Consegna:
Nel brano sui paradossi dell'Intelligenza Artificiale, elenca tutti i tratti con cui vengono descritte le due donne messe a confronto nello spot di Dove. Indica per ciascun tratto a quale delle due si riferisce.

Brano:
——————

Molte aziende, quasi tutte, sono pronte a fare uso dell’Intelligenza Artificiale, affascinate dalla possibilità di rendere più veloce ed efficiente l’offerta di servizi, come il customer care, o di contenuti attraverso nuove campagne di comunicazione.
Poche però si rendono conto che l’IA porta con sé tanti possibili paradossi, con ricadute negative sui brand. È sicuro, infatti, che un chatbot sia più bravo a risolvere i problemi dei clienti rispetto a una persona in carne e ossa, addetta al servizio clienti? Non solo. È davvero più funzionale alle vendite una pubblicità creata con l’IA? «No, non è detto. Dipende», commenta Federico Capeci, Ceo di Kantar Italia. «Nel caso del servizio clienti, per esempio, c’è da considerare l’alta probabilità che un consumatore si senta meno preso in considerazione da un risponditore automatico. Se non si relaziona con un altro essere umano, può pensare a un disinvestimento da parte dell’azienda nel curare i rapporti con la clientela. Di conseguenza, si può generare disaffezione al marchio. Invece, spostandosi nel mondo pubblicitario bisogna definire che tipo di politica di branding si vuole fare affidandosi a questa tecnologia. Un paradosso è che un brand investa nell’IA in sostituzione del tradizionale processo creativo per promuovere un messaggio più mirato, ma c’è il rischio di creare valori stereotipati, ricordando che l’Intelligenza Artificiale si alimenta pure di dati fuorvianti tratti dai social»,
E, a proposito di comunicazione, proprio sulla falsa credenza che l’Intelligenza Artificiale sia un oracolo che dispensa verità assolute ha giocato Dove, marca per la cura della persona del colosso Unilever, da anni impegnato nella promozione di canoni diversi e inclusivi di bellezza. Il suo spot mette a confronto la risposta di un qualsiasi ChatGpt alla domanda «qual è l’immagine di una donna stupenda» e il modello che ha in mente Dove. Nel primo caso, fuoriesce un ritratto di donna bionda, magra, con gli occhi azzurri; nel secondo una donna dall’aspetto comune, mora e leggermente in sovrappeso. «Che poi esiste un paradosso nel paradosso», approfondisce Capeci. « le allucinazioni dell’IA (in poche parole anche i falsi risultati dell’IA) possono rivelarsi utili. Anzi, io li cercherei apposta. Perché? Perché anche se non veritieri possono essere spunti interessanti. Succedeva anche nel vecchio mondo analogico, come nel caso di quell’azienda dolciaria che ha creato un marchio tuttora di successo partendo da un’indagine di mercato in cui emergeva che il 5% della clientela era convinto producesse anche un tipo particolare di prodotto. Non era vero. Ma quell’azienda ha colto lo spunto, ha testato il prototipo e, così», conclude il ceo di Kantar Italia, «adesso ha in portafoglio un brand molto venduto».

——————

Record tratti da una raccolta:

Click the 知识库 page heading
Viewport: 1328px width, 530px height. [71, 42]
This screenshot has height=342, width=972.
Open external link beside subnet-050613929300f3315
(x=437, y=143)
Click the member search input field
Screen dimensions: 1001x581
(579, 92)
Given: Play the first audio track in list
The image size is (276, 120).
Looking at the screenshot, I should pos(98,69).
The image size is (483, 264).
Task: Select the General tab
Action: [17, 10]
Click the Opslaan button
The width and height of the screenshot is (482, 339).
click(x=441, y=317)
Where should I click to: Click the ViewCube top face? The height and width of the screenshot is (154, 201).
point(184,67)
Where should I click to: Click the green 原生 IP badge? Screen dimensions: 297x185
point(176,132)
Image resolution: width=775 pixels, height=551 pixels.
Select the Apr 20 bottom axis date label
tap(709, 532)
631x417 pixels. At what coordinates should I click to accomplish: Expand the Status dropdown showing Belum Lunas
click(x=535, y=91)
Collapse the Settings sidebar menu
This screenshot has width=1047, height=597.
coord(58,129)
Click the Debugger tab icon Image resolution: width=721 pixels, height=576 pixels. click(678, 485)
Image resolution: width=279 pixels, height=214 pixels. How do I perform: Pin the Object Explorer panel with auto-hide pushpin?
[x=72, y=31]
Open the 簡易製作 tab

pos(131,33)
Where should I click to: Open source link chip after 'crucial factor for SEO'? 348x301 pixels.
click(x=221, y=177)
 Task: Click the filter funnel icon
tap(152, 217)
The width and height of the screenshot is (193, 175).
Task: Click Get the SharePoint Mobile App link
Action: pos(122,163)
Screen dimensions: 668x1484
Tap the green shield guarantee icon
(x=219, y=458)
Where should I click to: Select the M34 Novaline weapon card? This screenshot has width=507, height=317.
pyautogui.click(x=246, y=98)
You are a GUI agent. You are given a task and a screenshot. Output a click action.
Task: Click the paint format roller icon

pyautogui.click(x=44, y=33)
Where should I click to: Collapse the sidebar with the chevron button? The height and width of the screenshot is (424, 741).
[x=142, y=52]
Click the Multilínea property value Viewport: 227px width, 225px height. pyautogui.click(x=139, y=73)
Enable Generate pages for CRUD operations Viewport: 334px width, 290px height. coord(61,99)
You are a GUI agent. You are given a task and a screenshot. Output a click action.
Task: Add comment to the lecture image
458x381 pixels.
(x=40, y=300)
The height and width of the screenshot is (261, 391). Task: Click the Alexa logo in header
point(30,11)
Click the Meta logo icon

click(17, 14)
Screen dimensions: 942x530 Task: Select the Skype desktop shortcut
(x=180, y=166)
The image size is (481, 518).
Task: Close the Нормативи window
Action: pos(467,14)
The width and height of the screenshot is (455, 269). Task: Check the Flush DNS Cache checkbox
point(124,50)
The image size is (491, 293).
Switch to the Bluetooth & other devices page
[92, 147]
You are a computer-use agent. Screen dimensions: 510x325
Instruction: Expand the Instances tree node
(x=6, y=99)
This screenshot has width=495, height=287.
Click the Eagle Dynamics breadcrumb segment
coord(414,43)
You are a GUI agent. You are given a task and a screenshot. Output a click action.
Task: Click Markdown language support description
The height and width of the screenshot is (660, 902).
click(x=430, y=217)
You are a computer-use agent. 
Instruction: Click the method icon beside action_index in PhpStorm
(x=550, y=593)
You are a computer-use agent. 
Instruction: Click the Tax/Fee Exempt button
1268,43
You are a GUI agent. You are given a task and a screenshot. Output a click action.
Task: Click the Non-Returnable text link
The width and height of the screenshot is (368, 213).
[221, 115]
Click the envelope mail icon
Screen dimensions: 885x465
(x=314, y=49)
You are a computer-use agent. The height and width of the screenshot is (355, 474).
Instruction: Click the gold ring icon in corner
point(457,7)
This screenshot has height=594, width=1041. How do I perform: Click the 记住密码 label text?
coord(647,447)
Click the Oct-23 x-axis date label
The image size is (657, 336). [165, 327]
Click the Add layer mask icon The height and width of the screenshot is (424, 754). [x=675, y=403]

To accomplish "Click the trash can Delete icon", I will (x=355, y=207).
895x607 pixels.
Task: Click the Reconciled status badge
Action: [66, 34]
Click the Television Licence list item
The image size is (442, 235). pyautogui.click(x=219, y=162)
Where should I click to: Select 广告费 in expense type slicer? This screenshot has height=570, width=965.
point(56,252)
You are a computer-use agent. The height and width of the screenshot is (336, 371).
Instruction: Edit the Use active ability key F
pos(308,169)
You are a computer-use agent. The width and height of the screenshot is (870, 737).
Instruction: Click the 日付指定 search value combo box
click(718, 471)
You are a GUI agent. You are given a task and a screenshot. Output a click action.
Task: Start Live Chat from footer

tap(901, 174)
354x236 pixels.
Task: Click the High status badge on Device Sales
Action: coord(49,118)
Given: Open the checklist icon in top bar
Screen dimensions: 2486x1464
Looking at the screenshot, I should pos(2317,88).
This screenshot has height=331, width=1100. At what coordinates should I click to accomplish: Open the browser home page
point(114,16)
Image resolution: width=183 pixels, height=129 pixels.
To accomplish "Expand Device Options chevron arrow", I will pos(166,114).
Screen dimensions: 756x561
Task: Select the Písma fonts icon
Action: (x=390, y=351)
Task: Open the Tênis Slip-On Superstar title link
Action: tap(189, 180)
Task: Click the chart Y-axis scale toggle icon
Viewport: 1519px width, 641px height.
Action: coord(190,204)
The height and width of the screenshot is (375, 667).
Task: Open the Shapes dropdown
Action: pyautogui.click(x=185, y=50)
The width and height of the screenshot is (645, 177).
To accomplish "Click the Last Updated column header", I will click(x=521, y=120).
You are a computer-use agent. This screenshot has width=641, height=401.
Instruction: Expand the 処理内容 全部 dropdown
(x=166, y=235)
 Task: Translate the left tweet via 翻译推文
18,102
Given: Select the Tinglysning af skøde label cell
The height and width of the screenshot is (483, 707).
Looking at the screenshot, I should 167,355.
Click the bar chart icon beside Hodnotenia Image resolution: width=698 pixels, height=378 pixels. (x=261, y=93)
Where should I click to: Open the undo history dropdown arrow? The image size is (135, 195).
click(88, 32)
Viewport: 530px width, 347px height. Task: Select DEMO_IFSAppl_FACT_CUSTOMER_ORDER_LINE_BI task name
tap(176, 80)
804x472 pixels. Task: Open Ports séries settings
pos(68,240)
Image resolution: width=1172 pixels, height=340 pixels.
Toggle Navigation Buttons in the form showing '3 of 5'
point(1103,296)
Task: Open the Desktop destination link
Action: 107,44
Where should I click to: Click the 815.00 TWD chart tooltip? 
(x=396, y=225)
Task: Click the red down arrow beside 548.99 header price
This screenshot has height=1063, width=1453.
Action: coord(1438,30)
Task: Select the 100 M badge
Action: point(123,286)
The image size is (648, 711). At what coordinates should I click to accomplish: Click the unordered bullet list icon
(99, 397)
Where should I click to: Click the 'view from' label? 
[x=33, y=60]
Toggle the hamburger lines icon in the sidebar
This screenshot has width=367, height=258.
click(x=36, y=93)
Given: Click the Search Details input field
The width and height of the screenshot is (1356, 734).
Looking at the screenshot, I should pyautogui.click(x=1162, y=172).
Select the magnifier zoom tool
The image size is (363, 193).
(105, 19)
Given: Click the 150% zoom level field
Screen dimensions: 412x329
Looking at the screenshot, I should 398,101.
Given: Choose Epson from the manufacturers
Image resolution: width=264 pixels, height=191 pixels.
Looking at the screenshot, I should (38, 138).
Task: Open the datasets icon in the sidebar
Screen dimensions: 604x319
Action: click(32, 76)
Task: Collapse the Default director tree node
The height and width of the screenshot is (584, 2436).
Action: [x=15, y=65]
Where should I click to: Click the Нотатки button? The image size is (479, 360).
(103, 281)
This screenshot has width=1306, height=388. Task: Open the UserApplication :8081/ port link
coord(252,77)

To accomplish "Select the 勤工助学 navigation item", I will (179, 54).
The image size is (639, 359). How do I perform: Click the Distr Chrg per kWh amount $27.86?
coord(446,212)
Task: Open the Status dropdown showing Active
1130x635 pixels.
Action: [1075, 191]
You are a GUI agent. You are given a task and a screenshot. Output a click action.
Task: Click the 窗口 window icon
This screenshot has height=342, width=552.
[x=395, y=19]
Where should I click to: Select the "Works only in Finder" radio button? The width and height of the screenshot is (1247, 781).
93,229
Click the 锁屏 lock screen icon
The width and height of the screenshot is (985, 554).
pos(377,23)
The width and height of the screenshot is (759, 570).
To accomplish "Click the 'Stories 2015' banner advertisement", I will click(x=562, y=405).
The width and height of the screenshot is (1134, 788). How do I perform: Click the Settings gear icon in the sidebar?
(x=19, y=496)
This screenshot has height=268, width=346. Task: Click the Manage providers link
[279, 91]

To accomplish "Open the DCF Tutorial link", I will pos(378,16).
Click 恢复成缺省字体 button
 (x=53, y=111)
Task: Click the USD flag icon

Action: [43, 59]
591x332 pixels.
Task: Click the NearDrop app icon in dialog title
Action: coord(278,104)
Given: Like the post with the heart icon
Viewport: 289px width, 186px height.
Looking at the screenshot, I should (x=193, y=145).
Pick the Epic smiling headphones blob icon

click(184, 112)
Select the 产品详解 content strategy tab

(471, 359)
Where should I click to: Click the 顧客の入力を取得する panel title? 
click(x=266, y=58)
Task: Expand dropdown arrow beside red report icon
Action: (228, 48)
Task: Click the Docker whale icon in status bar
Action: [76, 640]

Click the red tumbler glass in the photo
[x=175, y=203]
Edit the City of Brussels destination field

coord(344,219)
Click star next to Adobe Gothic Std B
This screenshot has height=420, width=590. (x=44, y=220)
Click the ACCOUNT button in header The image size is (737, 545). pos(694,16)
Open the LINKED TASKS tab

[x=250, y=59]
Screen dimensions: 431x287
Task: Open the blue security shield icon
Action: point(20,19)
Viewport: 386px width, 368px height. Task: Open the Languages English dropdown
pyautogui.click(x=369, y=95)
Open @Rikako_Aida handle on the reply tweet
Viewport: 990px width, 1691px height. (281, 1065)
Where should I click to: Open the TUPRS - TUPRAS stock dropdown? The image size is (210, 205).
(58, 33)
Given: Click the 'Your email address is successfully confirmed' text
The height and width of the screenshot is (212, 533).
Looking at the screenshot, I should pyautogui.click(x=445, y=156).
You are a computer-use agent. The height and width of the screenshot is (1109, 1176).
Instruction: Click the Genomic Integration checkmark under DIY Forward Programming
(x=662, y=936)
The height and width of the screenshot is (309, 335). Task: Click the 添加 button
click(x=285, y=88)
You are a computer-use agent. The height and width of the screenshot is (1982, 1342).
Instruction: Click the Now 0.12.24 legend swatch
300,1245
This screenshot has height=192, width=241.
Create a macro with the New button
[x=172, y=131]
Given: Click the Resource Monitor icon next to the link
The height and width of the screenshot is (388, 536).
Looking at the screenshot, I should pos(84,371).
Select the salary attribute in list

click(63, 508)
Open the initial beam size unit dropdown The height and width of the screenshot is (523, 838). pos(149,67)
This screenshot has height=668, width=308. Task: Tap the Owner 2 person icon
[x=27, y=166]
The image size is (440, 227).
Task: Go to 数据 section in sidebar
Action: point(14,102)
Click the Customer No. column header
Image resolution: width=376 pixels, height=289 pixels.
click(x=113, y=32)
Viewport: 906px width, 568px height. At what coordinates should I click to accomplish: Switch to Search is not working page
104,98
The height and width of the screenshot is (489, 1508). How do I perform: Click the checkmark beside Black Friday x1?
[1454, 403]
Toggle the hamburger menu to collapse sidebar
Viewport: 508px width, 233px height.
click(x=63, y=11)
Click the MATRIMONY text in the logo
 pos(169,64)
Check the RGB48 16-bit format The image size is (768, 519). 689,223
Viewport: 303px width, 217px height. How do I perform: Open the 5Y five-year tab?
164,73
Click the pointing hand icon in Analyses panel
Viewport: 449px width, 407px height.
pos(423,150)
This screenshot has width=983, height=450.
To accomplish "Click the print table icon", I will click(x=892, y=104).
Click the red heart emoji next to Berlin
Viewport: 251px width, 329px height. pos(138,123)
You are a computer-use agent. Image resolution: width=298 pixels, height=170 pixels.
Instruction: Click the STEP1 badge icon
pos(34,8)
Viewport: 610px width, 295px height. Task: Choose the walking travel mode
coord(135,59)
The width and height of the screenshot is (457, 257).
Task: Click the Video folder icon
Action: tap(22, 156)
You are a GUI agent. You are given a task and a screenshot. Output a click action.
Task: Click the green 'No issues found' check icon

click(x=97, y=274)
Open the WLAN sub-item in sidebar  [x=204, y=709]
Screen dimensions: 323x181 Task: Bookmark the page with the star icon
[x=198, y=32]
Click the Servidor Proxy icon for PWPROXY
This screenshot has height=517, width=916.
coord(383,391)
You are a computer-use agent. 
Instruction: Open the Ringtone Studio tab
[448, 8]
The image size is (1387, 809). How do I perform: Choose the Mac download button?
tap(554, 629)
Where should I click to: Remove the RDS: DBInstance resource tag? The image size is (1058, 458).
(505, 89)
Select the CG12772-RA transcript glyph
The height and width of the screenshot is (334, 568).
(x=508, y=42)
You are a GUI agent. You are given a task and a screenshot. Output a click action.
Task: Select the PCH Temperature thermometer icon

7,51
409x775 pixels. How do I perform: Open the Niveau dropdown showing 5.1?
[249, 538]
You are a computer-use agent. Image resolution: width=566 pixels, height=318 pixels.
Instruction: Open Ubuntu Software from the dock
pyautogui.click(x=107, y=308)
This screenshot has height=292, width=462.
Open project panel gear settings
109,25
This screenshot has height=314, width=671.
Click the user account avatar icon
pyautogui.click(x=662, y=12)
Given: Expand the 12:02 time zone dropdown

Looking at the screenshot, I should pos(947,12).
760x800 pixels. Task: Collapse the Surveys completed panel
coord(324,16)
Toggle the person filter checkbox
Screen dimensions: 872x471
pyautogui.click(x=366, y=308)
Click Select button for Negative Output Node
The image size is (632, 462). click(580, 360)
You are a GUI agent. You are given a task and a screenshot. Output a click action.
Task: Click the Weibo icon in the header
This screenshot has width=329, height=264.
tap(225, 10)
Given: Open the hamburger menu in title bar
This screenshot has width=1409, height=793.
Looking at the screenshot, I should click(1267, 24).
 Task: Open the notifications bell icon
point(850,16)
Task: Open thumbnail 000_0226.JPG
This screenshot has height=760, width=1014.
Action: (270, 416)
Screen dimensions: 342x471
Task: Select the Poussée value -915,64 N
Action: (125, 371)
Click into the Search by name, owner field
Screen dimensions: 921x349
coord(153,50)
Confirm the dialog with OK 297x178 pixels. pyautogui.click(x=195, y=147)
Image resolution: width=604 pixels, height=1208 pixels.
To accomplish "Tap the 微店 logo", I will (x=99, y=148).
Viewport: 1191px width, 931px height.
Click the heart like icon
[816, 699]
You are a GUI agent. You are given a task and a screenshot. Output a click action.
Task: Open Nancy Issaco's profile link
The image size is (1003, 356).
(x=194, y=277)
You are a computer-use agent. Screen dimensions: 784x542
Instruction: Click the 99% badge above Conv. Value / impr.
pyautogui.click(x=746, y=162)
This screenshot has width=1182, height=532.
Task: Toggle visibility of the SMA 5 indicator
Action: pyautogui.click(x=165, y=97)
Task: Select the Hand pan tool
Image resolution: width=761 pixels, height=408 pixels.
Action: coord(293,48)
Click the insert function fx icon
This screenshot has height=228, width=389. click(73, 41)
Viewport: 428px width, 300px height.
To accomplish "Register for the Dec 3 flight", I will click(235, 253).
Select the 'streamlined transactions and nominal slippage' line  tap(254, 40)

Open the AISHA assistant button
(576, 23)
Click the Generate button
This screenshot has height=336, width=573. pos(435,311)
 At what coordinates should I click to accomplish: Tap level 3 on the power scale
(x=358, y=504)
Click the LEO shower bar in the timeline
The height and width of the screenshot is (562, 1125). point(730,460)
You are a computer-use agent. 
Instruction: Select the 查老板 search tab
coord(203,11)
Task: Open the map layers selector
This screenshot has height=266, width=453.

——————

Soluzione:
Donna del ritratto prodotto da ChatGpt:
- bionda
- magra
- con gli occhi azzurri

Donna del modello di Dove:
- dall'aspetto comune
- mora
- leggermente in sovrappeso